Everything is interrelated: healthy diet and healthy—rural—lifestyles, plus a healthy extended family of the same ethnic group: the exact opposite of Dorian Gray’s lifestyle (I read Oscar Wilde’s novel in 1995, when I was much younger).
None of this, which is vital, I said yesterday because I repeat I wrote it tired at midnight.
9 replies on “Against Gray”
I think I didn’t say it as clearly as possible: It’s not that grandmothers are superior by nature, but that at their age they no longer mistreat children.
Anyone who has seen the film Howl’s Moving Castle could remember how the young Witch of the Waste later transforms into a very sweet granny.
I haven’t read Oscar Wilde but to my knowledge, he was a homosexual? If so, it isn’t a surprise that he would either consciously or unconsciously promote unhealthy views?
There’s much wrong with the current West, not just psychologically or physically but also technologically. I just recently read a book which, while it didn’t outright say it, nevertheless detailed how the ubiquity of air-conditioning facilitated the breakdown of family bonding.
I’m also rather surprised you’ve seen Howl’s Moving Castle. Have you by any chance read or seen The Little Broomstick by Mary Stewart? You might like it as it’s about the bonds between people and animals, and saving animals from inhumane experiments?
The point of mentioning Howl’s Moving Castle is that my nephew and I relate Witch of the Waste (“la Bruja Calamidad” in Spanish) to my mother: terrible as a young woman with her children, but as an old woman she became a sweet granny with her grandchildren.
Didn’t you once relate an anecdote of your mother verbally abusing your nephew while you were all in the car which caused him to become agitated and culminated in your sister “spanking” him (as yanks say)?
Did I mention that on this blog (I don’t remember; I thought I only mentioned it in ¿Me ayudarás?).
Indeed: it’s the same nephew. But even though I gave him my trilogy, I’m not sure if he’s already read that page.
You mentioned this in a comment thread on this or rather your erstwhile blog years ago, where the subject of spanking was being debated between yourself and other visitors. I recall you used the words “screamed horribly” or something to that effect regarding your nephew.
I see. My mother treated her other grandchildren well, but not Chris. She only stopped being a bitch with my nephew when she got older.

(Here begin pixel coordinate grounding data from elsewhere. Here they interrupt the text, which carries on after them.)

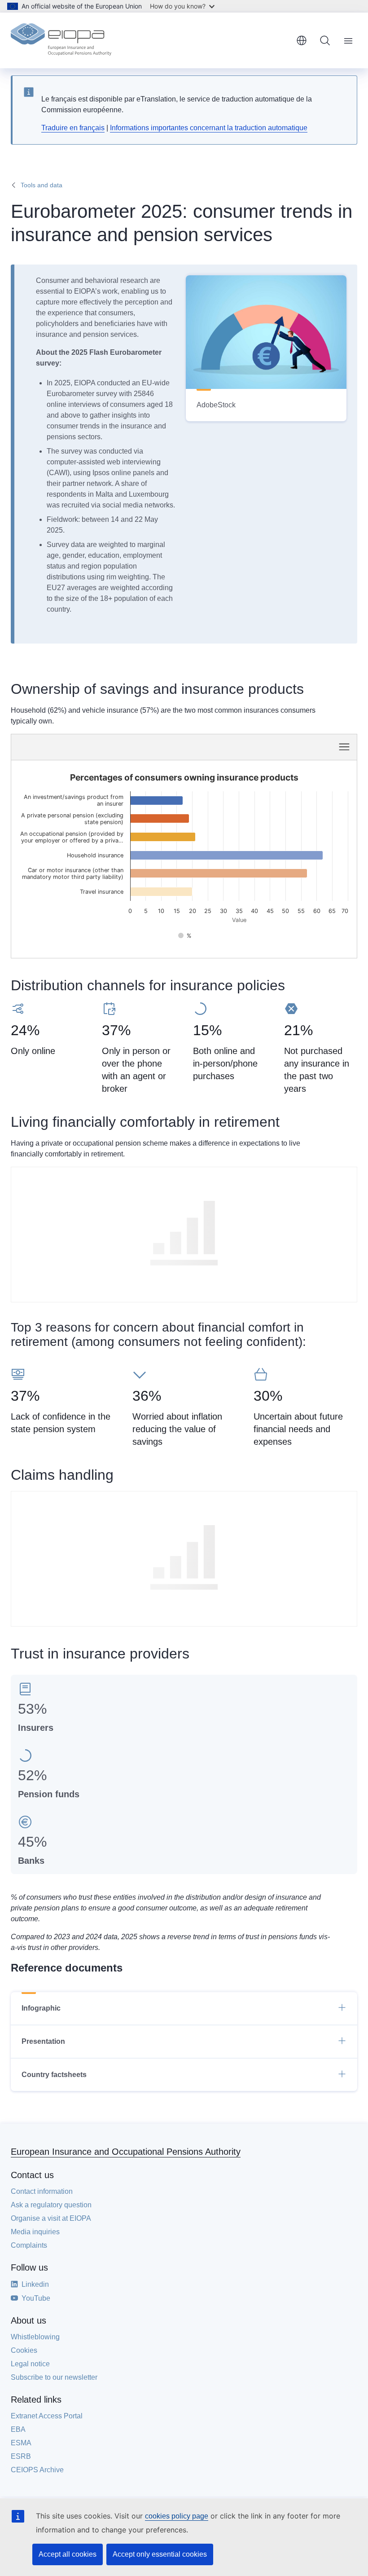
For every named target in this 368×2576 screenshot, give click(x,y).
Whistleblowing (35, 2337)
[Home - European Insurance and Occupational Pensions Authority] (61, 40)
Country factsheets (54, 2074)
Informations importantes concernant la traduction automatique (208, 128)
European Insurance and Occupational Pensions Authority (126, 2152)
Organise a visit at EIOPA (51, 2218)
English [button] (301, 40)
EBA (18, 2429)
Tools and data (41, 185)
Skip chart (109, 746)
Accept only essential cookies (160, 2554)
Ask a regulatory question (51, 2205)
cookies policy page (176, 2516)
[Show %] (184, 935)
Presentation (43, 2041)
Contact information (42, 2191)
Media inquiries (35, 2232)
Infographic (41, 2008)
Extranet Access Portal (47, 2416)
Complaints (29, 2245)
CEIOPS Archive (37, 2470)
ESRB (21, 2456)
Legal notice (30, 2364)
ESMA (21, 2443)
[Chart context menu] (344, 747)
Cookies (24, 2350)
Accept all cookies (67, 2554)
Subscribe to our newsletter (54, 2377)
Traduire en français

Almost like he was loosely shaping up to be the next family scapegoat? Of course, in dysfunctional (or even “normal”) families once one powerful member designates someone as the scapegoat there’s typically a domino effect with the rest of the family following suit. I myself was also spoken to by one of my grandma’s in ways she never spoke to my other cousins or my brother so I certainly know what that’s like.
What I detected in the way my mother picked on my nephew as a child (but not as a teenager) is that only my nephew as a child reminded her of the girl she was; and apparently she was repeating patterns of behaviour that my grandmother applied to her (because, you know, trauma demands repetition).

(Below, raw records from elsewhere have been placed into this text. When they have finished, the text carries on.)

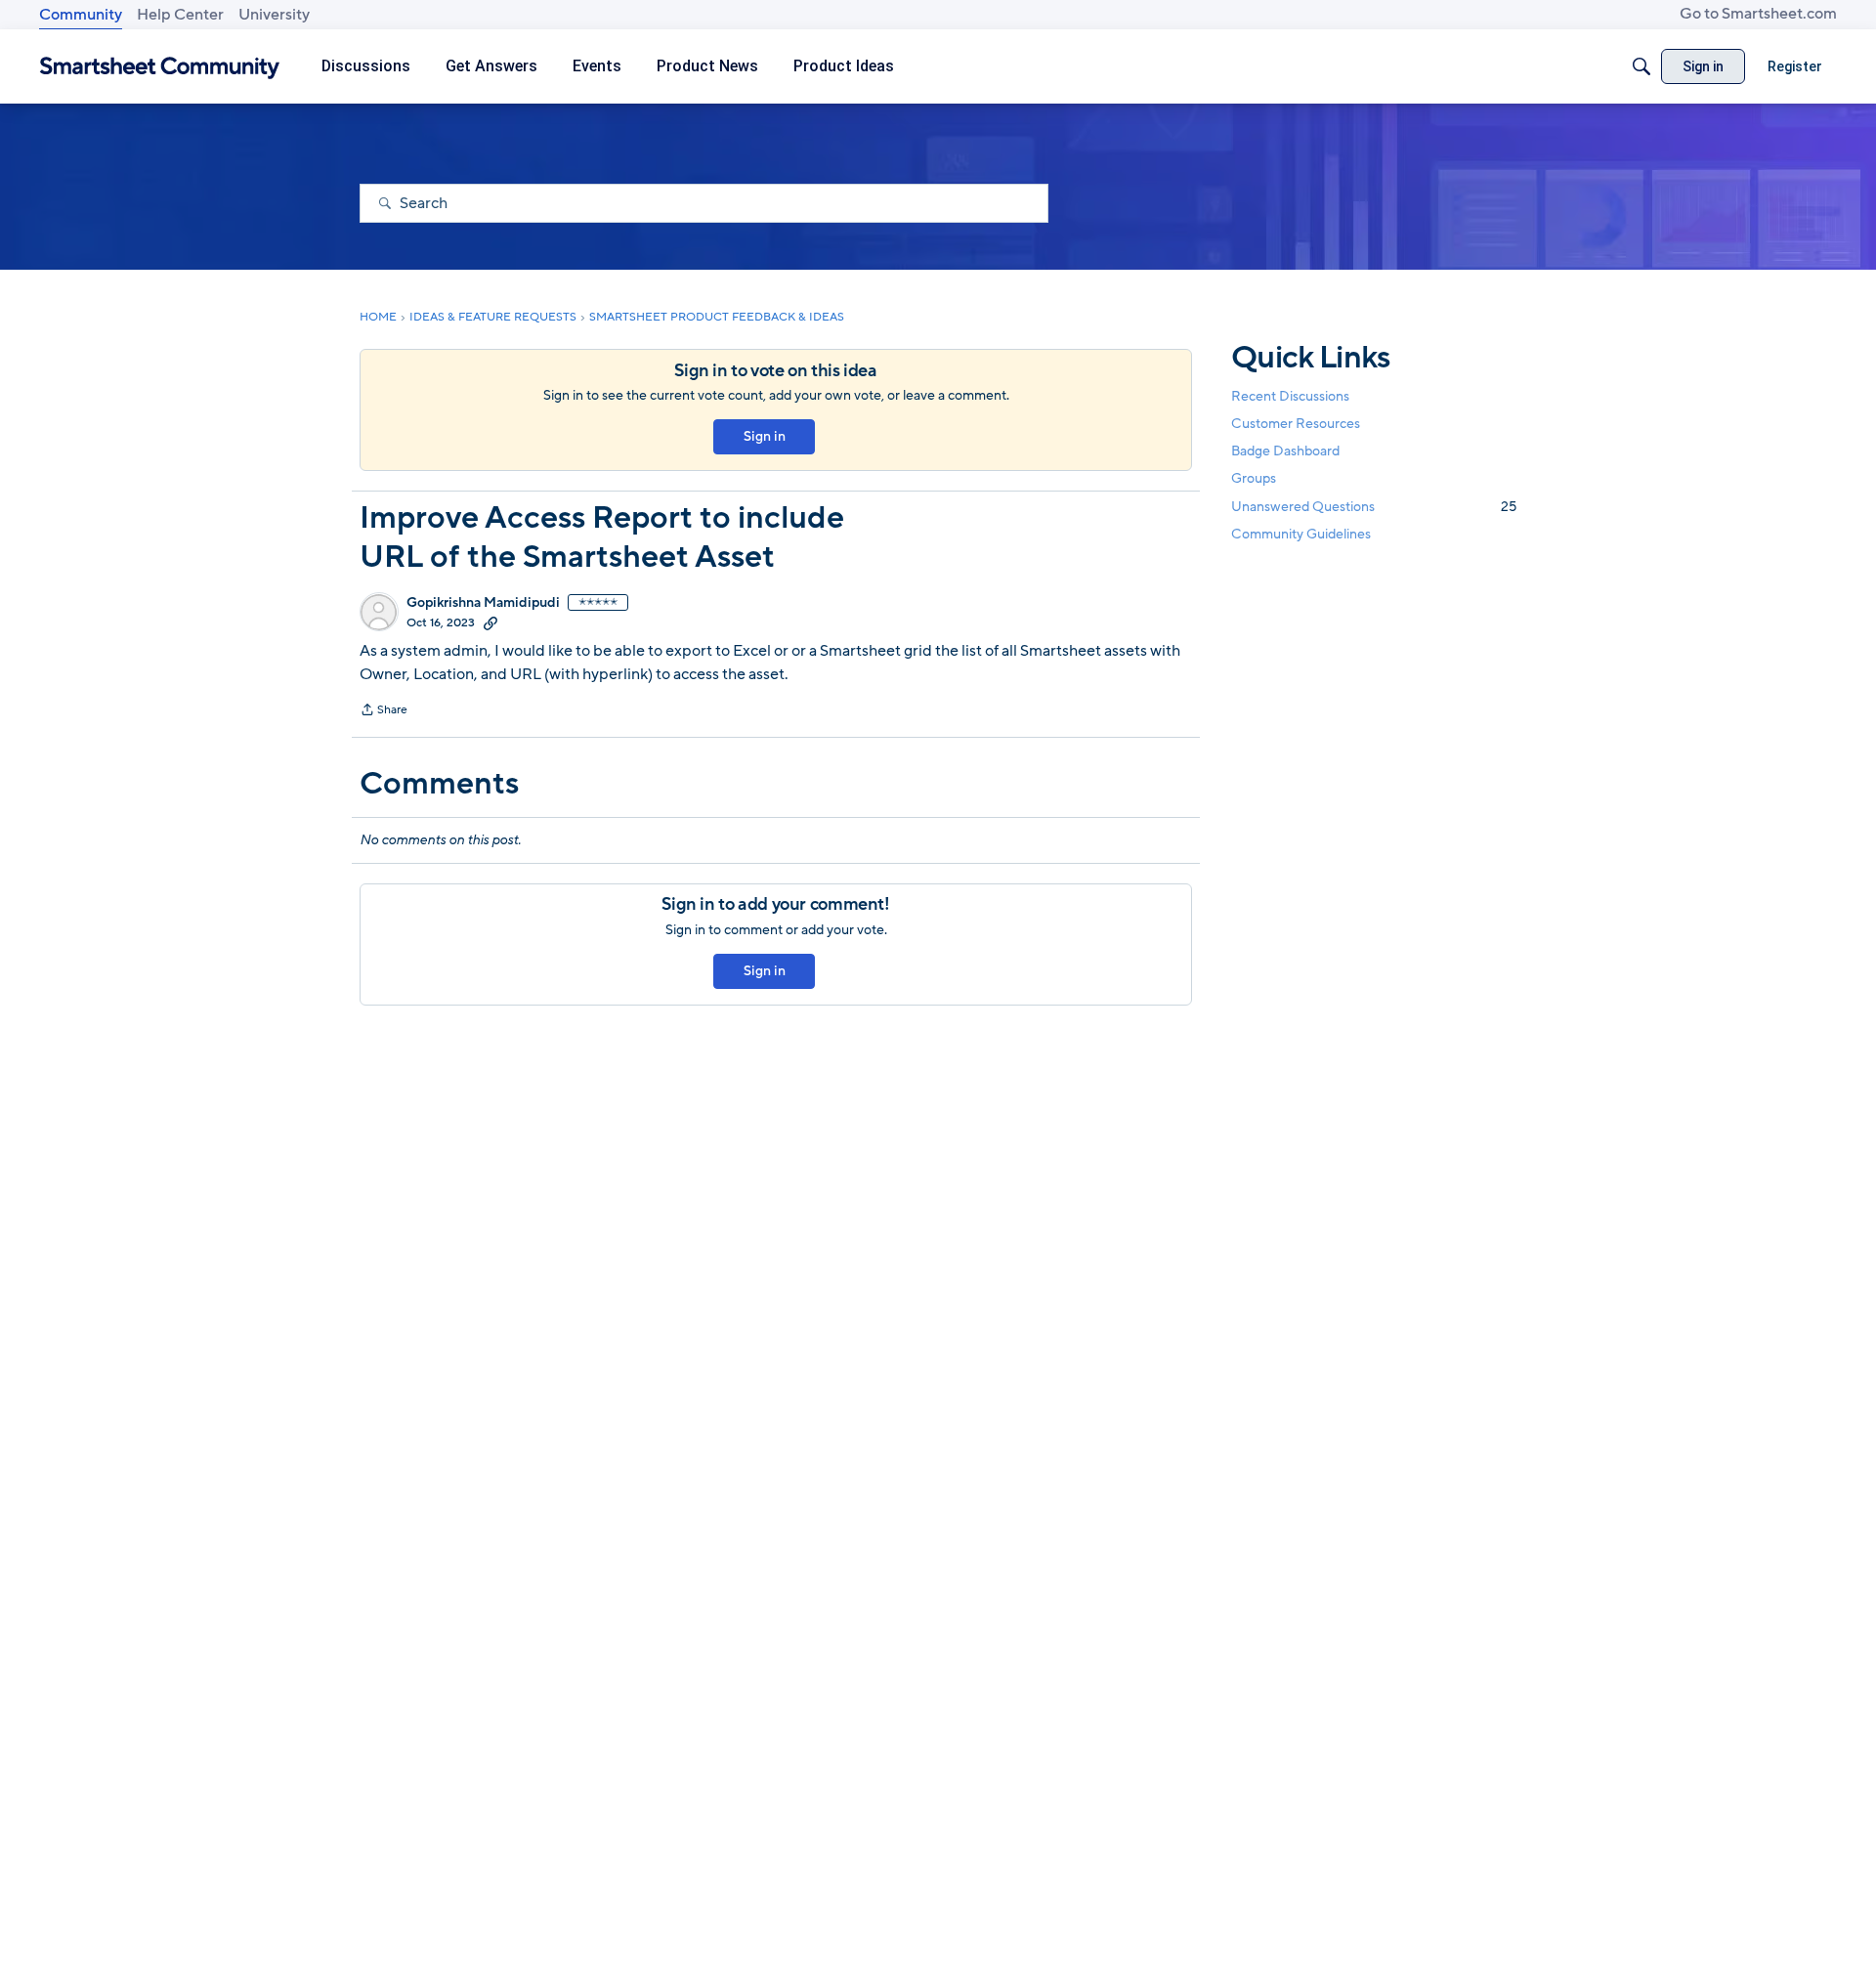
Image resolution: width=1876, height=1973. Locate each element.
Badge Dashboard (1285, 451)
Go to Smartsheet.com (1758, 13)
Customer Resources (1295, 423)
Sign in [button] (765, 436)
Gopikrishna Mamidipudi (483, 603)
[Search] (1641, 66)
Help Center (180, 14)
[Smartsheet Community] (159, 67)
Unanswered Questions (1373, 506)
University (274, 14)
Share (383, 711)
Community (80, 14)
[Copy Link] (490, 622)
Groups (1253, 479)
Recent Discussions (1290, 396)
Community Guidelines (1301, 534)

In any case, I, not my nephew, was the family scapegoat who suffered the folie en famille. The first to become infected was my father when I was fifteen and then the sister who follows me in age. My second sister, who died by the way, rebelled against this madness and took my side (she was the only family member that I loved).
I will soon begin to translate the rest of my autobiography. I think it is the first time in history that a writer has done this in such a massive and comprehensive way as I do (a work initiated in 1988 and finished in 2024!).
In order not to bore the reader I recently edited out the part about my surviving siblings who are still in folie, in order to focus on my parents. If there were a publisher who would publish my trilogy to the extent that the editor asked me a sequel, I would surely write an addendum where I would include the material about my four surviving siblings.